Everyone drank Coors. Except my father who, true to his western roots, had about three Kokanees every year – if that.

But I should have known the artistic, microbrewed family of the golden grain beverage would eventually worm its way into my thirsty heart – by a fluke I ended up with a case of beer I’d never heard of before for prom. Then I was really the cool, aloof kid. Imported from the Netherlands. Bavaria, it was called. Heineken has nothing on those green bottles.

Ottawa, for the seemingly boring grey pantsuit city of politics it is, has a plethora of dark corner bars with academic personalities.

I came to relish quite a few of them. Especially Clocktower on Bank, Irene’s and of course the often forgotten O’Gradys, tucked down in the south side.

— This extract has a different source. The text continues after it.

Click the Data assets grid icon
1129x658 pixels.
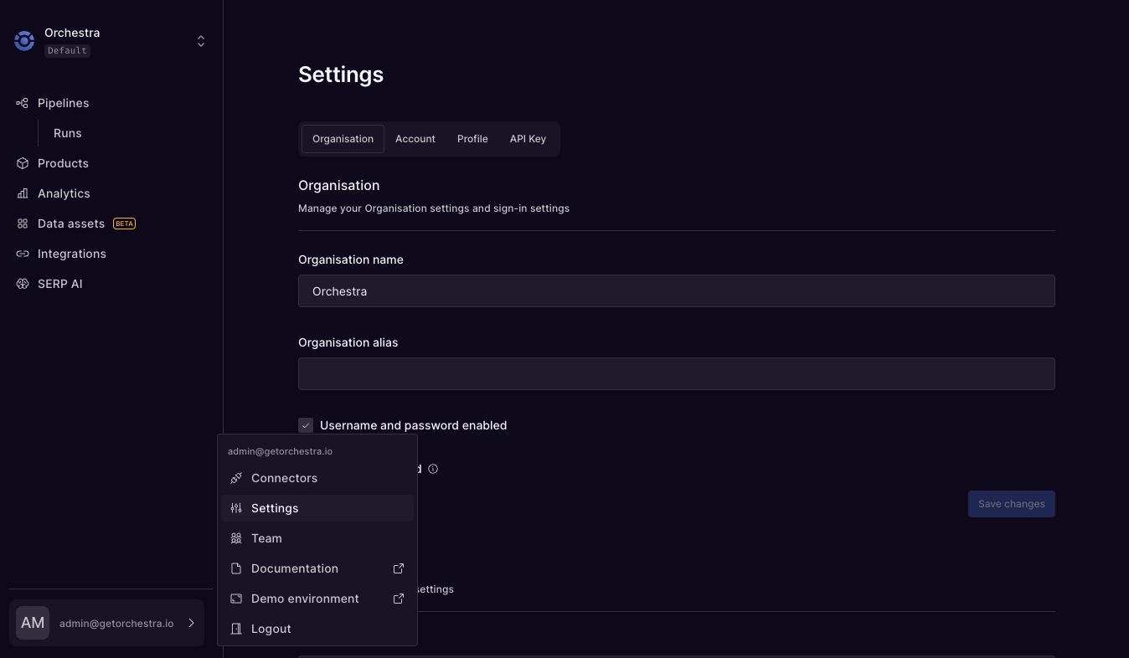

But, for the glory of craft beer and our favourite spot for gatherings, I have to mention the Arrow and Loon, perfectly located in the Glebe where many of us poor Carleton students lived in tiny apartments on the third floors of old houses with fire escapes and bathrooms the size of linen closets.

Here, I discovered real beer. It also led to a hell of a project for an arts reporting class.

Every now and then it happens; you come across a place worth branding into your memory, a place whose half wall wainscoting and scuffed up hardwood floors gets under your fingernails like savory smelling sawdust.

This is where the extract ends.